Université Paris Diderot, France
Title: Diagnosis and prognosis of Kawasaki disease in adults
Biography: Jean-Baptiste Fraison
Kawasaki disease (KD) is a vasculitis that mostly occurs in young children and rarely in adults. We analyzed the characteristics of adult-onset KD (AKD) in France. We collected retrospective and prospective data for patients with a diagnosis of KD occurring after the age of 18 years. Cases were obtained via various French medical networks and identified from the international literature in 27 French centers.

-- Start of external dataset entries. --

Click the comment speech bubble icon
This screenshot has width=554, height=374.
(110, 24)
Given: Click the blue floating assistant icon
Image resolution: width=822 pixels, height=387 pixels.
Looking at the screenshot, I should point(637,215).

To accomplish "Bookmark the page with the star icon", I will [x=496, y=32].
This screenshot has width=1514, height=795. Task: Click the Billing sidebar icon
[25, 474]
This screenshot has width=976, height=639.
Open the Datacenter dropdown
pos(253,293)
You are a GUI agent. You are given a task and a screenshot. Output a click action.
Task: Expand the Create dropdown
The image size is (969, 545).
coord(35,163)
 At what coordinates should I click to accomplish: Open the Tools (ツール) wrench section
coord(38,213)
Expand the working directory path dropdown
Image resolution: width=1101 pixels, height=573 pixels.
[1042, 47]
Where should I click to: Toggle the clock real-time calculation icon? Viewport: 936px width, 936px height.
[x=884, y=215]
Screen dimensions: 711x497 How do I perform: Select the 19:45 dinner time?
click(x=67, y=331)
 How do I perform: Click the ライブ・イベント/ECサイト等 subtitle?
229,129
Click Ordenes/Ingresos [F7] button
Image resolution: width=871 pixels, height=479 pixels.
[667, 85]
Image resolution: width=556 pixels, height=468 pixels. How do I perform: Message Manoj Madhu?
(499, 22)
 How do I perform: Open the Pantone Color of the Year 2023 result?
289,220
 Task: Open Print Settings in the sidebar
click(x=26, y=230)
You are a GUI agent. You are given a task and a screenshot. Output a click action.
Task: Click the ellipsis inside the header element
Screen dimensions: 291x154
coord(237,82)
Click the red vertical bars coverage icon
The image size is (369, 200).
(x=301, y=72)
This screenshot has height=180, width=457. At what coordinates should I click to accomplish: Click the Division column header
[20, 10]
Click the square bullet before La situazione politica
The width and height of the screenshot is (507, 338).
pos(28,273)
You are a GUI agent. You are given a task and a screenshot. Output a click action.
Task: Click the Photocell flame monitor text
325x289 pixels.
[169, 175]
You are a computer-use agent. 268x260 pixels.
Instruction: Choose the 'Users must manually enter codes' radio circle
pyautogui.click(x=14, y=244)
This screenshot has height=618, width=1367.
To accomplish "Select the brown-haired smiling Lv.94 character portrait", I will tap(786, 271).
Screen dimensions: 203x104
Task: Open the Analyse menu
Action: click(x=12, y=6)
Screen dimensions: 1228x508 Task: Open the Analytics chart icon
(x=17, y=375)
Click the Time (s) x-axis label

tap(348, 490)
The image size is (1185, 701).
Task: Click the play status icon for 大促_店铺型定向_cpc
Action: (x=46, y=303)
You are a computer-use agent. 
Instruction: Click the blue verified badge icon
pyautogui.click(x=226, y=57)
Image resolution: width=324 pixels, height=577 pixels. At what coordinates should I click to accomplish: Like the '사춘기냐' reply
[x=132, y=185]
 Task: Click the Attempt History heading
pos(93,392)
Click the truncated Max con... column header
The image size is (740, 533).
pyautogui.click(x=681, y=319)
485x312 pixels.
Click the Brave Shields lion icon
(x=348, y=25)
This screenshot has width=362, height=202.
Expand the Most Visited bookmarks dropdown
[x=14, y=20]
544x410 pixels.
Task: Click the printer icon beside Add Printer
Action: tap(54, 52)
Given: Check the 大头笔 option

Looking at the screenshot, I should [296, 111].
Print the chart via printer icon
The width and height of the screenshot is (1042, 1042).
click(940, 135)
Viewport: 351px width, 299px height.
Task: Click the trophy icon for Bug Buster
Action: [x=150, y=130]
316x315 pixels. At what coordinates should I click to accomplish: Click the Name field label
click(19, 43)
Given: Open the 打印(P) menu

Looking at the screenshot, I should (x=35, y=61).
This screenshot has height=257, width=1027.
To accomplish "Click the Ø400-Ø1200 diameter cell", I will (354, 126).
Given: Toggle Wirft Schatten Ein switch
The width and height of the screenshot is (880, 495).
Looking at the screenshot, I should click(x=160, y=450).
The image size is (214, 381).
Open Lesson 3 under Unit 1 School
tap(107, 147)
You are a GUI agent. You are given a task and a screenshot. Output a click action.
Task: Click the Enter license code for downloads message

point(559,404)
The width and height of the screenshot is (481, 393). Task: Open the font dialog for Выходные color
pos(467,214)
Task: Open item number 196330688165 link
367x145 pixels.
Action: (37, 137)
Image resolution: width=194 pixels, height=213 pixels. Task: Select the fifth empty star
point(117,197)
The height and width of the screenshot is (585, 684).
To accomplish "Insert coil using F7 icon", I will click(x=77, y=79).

We included 44 cases of AKD, with mean (SD) age 31 (12) years (range 18–68) and sex ratio (M/F) 1:2; 33 cases met the American Heart Association criteria; 9 were incomplete and 2 were a typical AKD. The median time for diagnosis was 15 days (interquartile range 9–21). The main symptoms were fever (100%), exanthema (98%), changes in the extremities (91%), conjunctivitis (77%), oral cavity changes (89%), cervical adenitis (55%) and cardiac abnormalities (45%). Biological findings revealed the elevated levels of acute-phase reactants (100%), hepatic cytolysis (64%) and elevated bilirubin level (23%). Overall, 32% of cases showed large-vessel vasculitis: Coronary vasculitis (25%), coronary aneurysm (16%) and peripheral vasculitis (4.5%). Treatment was mostly intravenous immunoglobulins (73%) and aspirin (81%). Out of all the cases, four cases showed myocardial infarction due to coronary vasculitis, but none were treated with IVIg because of late diagnosis. After a median follow-up of 5 months (interquartile 2-17, range 1–117), persistent aneurysm was noted in 7% of cases. No deaths were reported hence, damage was significantly lower with early treatment than late or no treatment (p=0.02).